Dataset records:
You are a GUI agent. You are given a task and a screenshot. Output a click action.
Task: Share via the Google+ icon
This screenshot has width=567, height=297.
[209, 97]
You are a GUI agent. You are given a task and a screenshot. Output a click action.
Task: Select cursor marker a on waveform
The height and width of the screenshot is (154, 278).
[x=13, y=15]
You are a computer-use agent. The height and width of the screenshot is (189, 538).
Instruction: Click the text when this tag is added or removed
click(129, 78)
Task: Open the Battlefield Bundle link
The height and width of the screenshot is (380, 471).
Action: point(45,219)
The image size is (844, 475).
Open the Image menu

--

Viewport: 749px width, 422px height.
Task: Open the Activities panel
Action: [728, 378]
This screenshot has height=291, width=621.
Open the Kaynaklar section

==

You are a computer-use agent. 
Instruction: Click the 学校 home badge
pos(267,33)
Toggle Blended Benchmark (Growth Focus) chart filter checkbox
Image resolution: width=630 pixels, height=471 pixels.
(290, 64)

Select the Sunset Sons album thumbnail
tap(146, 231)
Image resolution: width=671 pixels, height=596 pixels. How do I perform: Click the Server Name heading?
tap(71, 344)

Problem to work on: Retype the lines of the material beginning with the line that has "Viewport: 749px width, 422px height." and ending after the line that has "Open the Kaynaklar section", both included, keeping each one identical to the original.

Response:
Viewport: 749px width, 422px height.
Task: Open the Activities panel
Action: [728, 378]
This screenshot has height=291, width=621.
Open the Kaynaklar section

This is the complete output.